SELECTED EXTRACT —
# # # #

The applicable Treasury Regulations 106 section 402.204 further defines who are employees, in part as follows: "Every individual is an employee if the relationship between him and the person for whom he performs a service, is the legal relationship of employer and employee. Generally such relationship exists when the person for whom services are performed has the right to control and direct the individual who performs the services, not only as to the result to be accomplished by the work but also as to the details and means by which that result is accomplished. That is, an employee is subject to the will and control of the employer not only as to what shall be done but how it shall be done. In this connection, it is not necessary that the employer actually direct or control the manner in which the services are performed; it is sufficient that he has the right to do so. * * * Whether the relationship of employer and employee exists will, in doubtful cases, be determined upon an examination of the particular facts in each case."

Section 402.227 of the Regulations further defines wages. In part it provides "The name by which the remuneration is designated is immaterial. That is, salaries, fees, bonuses, and commissions on sales or on insurance premiums or wages are within the meaning of the Act, if paid as compensation for employment. The basis upon which the remuneration is paid is immaterial in determining whether the remuneration constitutes wages. That is, it may be paid on the basis of piece work, or a percentage of profits; and may be paid hourly, daily, weekly, monthly or annually. The medium in which the remuneration is paid is also immaterial."

# # # #

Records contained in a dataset

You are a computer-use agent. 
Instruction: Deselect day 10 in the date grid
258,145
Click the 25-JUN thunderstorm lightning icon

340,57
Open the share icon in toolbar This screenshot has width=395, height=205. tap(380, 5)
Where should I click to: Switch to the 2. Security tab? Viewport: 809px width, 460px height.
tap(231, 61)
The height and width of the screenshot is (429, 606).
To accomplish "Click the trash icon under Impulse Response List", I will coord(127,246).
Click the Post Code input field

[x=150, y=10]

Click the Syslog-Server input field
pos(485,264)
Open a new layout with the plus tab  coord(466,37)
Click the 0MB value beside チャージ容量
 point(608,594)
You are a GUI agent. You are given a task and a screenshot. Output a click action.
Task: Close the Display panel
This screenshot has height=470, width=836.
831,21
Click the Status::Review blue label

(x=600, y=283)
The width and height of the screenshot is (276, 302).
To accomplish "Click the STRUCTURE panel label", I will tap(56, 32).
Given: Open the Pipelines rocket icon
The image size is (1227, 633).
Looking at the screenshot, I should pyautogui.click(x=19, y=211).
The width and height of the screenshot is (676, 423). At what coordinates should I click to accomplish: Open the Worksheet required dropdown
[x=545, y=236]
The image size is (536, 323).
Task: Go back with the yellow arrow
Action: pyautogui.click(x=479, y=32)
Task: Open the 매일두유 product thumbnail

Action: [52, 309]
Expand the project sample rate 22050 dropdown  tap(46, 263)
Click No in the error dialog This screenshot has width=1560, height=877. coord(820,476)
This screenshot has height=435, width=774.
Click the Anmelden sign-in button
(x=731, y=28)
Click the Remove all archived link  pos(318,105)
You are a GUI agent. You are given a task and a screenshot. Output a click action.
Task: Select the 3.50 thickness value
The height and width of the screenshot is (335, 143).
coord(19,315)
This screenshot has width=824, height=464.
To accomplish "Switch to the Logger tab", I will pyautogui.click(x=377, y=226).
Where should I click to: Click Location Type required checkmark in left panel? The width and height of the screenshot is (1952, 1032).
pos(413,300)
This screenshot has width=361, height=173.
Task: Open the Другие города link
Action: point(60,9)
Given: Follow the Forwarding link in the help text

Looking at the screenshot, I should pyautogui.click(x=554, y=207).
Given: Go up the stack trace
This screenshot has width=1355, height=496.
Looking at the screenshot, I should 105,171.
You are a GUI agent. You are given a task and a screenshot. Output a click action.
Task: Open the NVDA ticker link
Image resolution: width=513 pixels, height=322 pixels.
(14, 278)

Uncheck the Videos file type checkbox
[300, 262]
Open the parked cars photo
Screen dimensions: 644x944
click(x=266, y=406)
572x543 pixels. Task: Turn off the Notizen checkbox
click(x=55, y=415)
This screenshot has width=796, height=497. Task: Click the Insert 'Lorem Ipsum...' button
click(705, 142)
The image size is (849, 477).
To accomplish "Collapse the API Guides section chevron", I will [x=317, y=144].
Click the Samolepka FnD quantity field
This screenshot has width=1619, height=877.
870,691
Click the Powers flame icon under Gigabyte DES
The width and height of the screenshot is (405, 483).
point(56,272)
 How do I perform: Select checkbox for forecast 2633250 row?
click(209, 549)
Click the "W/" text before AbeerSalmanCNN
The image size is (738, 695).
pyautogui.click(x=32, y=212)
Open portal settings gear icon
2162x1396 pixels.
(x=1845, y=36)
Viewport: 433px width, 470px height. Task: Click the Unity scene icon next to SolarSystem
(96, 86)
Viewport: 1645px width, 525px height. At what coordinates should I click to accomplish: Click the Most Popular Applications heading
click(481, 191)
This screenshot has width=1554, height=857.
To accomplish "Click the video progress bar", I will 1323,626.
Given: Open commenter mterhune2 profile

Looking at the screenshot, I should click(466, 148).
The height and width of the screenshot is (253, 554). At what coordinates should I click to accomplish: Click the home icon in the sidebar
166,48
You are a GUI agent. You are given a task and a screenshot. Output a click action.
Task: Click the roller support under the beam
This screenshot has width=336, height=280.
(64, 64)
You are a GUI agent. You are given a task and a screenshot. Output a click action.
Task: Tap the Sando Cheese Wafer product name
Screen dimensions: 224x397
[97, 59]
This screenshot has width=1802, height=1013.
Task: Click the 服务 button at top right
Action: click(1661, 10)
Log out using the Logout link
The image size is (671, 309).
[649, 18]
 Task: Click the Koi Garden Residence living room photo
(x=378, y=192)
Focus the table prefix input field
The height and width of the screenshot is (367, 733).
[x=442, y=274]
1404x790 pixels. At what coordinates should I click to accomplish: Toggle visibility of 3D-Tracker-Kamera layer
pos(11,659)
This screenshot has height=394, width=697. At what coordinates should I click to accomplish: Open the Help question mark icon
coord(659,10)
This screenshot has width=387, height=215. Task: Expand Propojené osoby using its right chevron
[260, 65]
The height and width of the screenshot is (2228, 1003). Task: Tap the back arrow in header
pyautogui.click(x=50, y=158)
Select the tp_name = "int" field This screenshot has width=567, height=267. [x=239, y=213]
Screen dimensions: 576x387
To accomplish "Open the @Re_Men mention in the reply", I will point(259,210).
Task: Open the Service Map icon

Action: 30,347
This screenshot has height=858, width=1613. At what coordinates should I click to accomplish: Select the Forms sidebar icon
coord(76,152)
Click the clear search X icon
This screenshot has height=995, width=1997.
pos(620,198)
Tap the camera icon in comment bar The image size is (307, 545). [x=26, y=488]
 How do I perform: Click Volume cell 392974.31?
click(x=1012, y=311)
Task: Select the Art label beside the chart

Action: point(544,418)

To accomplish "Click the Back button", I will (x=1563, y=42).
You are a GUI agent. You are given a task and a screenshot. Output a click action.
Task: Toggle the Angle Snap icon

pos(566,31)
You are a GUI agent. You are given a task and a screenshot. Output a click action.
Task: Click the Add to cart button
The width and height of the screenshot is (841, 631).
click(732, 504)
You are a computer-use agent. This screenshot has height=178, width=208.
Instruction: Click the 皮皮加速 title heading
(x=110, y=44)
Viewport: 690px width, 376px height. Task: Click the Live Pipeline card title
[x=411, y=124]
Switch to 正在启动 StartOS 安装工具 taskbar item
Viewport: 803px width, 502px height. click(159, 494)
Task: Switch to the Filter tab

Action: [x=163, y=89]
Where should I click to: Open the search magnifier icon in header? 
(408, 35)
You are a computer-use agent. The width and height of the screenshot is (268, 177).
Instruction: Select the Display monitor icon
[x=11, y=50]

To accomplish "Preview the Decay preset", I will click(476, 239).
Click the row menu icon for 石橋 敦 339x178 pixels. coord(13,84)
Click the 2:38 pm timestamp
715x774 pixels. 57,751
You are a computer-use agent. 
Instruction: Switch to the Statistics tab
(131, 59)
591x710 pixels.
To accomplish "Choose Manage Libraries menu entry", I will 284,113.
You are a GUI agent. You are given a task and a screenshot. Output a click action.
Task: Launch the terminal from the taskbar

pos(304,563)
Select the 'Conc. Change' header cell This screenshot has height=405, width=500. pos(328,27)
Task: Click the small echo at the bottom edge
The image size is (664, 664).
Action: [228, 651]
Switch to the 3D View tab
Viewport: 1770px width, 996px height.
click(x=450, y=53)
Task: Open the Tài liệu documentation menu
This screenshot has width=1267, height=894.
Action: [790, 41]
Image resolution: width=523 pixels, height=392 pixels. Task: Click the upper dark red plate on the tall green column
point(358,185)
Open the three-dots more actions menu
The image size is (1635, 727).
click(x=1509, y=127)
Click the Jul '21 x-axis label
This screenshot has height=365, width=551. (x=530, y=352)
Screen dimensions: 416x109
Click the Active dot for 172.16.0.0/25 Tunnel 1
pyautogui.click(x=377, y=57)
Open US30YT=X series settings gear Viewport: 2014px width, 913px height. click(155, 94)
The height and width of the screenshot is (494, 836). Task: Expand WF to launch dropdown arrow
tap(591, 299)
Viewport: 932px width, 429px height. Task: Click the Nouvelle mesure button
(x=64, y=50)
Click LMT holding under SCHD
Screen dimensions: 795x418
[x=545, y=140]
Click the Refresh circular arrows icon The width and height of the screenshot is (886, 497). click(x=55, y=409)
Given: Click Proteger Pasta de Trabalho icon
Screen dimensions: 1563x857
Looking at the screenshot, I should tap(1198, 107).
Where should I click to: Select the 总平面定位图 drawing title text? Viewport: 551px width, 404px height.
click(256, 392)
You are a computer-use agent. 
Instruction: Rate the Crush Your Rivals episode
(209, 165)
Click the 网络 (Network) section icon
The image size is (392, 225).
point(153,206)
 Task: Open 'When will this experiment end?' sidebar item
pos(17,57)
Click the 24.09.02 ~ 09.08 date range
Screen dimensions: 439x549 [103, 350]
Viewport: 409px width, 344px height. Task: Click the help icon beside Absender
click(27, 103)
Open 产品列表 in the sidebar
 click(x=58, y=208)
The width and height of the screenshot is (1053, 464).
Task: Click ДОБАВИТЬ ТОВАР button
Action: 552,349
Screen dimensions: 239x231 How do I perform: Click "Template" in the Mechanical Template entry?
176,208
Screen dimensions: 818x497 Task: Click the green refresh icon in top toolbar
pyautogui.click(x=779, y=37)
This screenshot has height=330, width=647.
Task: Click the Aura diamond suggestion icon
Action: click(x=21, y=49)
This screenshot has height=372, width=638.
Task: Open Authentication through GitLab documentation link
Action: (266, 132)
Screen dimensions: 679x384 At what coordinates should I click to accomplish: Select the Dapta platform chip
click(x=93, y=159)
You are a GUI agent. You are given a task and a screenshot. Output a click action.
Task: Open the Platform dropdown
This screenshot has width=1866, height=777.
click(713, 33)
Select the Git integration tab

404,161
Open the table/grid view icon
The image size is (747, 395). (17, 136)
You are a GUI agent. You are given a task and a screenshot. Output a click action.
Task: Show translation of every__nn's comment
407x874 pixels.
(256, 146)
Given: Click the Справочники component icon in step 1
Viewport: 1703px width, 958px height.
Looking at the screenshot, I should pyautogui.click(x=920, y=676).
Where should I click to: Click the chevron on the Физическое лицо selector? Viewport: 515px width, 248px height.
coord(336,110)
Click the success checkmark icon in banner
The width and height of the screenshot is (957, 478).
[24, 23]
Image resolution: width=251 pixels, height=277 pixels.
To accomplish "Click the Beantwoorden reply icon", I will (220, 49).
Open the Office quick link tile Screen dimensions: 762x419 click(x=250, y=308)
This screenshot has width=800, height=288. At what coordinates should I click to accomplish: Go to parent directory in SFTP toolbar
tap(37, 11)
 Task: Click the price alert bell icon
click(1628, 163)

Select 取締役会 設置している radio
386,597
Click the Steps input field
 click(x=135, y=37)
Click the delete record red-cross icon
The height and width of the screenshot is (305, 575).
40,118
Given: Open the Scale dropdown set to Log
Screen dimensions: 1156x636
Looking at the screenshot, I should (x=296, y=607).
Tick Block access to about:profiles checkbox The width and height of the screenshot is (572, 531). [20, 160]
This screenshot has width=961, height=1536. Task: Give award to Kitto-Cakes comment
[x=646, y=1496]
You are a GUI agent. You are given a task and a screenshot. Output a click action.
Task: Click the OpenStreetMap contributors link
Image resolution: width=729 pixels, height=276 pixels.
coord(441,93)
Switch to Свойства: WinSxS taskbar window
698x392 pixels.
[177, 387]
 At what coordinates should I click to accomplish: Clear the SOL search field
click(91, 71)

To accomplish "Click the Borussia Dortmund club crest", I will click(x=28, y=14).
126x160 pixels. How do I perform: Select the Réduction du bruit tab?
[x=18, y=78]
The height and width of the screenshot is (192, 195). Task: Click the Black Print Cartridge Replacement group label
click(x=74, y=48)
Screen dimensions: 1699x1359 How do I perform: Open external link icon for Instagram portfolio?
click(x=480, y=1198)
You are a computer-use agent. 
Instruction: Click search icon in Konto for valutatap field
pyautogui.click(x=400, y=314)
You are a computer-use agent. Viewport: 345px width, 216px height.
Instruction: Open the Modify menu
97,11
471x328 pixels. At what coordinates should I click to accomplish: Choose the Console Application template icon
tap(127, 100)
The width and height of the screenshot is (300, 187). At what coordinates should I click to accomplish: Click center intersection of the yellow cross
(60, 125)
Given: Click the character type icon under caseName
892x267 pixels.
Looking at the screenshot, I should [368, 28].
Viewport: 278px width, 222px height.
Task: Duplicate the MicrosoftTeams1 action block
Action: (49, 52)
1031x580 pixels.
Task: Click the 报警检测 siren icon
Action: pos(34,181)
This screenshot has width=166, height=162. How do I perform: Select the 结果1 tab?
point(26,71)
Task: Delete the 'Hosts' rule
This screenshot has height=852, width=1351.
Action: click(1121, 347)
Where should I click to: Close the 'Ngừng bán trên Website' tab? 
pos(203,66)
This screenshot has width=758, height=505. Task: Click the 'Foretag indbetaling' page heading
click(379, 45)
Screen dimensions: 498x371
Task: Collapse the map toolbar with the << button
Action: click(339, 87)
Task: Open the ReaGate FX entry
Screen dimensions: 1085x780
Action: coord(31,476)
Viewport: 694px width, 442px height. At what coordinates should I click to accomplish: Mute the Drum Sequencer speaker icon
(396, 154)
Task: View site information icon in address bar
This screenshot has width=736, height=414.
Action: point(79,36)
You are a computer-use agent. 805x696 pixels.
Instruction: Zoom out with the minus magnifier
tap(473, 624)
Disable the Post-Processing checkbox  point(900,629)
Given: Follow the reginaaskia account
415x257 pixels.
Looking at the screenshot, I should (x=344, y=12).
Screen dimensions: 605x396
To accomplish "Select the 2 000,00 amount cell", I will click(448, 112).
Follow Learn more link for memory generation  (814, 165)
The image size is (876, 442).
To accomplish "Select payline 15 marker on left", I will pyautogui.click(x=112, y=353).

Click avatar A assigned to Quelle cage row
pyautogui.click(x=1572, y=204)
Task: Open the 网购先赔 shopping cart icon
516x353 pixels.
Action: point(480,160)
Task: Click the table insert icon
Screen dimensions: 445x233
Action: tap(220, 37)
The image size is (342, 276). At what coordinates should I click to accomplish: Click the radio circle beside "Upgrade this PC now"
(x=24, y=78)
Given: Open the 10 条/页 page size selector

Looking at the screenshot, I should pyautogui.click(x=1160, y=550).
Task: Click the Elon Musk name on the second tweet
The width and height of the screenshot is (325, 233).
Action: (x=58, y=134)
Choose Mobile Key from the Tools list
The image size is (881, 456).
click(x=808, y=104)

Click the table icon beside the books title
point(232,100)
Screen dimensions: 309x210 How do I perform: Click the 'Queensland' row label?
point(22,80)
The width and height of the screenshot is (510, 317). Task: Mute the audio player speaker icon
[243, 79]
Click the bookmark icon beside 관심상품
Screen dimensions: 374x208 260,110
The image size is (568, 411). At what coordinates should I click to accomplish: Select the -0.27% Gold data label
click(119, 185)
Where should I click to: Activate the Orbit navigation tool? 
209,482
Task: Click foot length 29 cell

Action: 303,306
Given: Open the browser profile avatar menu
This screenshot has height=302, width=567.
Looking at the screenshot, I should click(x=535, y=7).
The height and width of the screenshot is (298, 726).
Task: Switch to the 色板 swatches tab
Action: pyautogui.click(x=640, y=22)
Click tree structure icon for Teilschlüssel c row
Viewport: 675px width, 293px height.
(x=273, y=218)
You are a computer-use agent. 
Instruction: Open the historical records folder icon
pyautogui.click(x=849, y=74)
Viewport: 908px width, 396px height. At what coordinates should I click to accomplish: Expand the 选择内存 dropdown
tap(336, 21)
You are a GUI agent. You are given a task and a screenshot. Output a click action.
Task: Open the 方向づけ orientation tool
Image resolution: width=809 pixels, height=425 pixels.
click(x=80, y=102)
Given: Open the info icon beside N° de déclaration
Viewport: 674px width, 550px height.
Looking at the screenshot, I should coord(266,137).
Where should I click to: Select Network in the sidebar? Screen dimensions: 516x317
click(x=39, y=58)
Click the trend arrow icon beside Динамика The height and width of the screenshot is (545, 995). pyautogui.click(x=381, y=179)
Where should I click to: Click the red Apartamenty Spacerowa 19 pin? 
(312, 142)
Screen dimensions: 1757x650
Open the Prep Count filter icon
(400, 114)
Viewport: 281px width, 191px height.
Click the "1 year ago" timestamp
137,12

# # # #

EXERCISE INSTRUCTIONS — Continue the passage on how the Treasury Regulations define employees and wages, starting right after its final sentence.

SOLVED EXERCISE —
It is obvious from the statute and regulations that the tax is not payable unless (1) there is an employer and employee, and the relationship of employment between them; and (2) wages are paid by the employer to the employee.

There are a number of other federal statutes which are based on the employer-employee relationship, including the Federal Employers' Liability Act, 45 U.S. C.A. § 51 et seq., the Longshoremen's and Harbor Workers' Compensation Act, 33 U.S.C.A. § 901 et seq. (similar to State Workmen's Compensation Acts) and the *607 Fair Labor Standards Act of 1938, 29 U.S. C.A. § 201 et seq. The statutory definitions of employer, employee and the employ are in very general terms, and should be understood in "their natural sense, and intended to describe the conventional relation of employer and employee". Robinson v. B. and O. R. Co., 237 U.S. 84, 35 S. Ct. 491, 494, 59 L. Ed. 849; Divine v. Levy, D. C., 36 F. Supp. 55; Maddox v. Jones, D. C., 42 F. Supp. 35, 40. This view has been expressed in numerous cases dealing specifically with the Social Security Act. Anglim v. Empire Star Mines Co., 9 Cir., 129 F.2d 914; Texas Co. v. Higgins, 2 Cir., 118 F.2d 636; United States v. Griswold, 1 Cir., 124 F.2d 599; Indian Refining Co. v. Dallman, D.C., 31 F. Supp. 455, affirmed 7 Cir., 119 F.2d 417; Walker v. Altmeyer, D.C., 46 F. Supp. 790; Burruss v. Early, D.C., 44 F. Supp. 21.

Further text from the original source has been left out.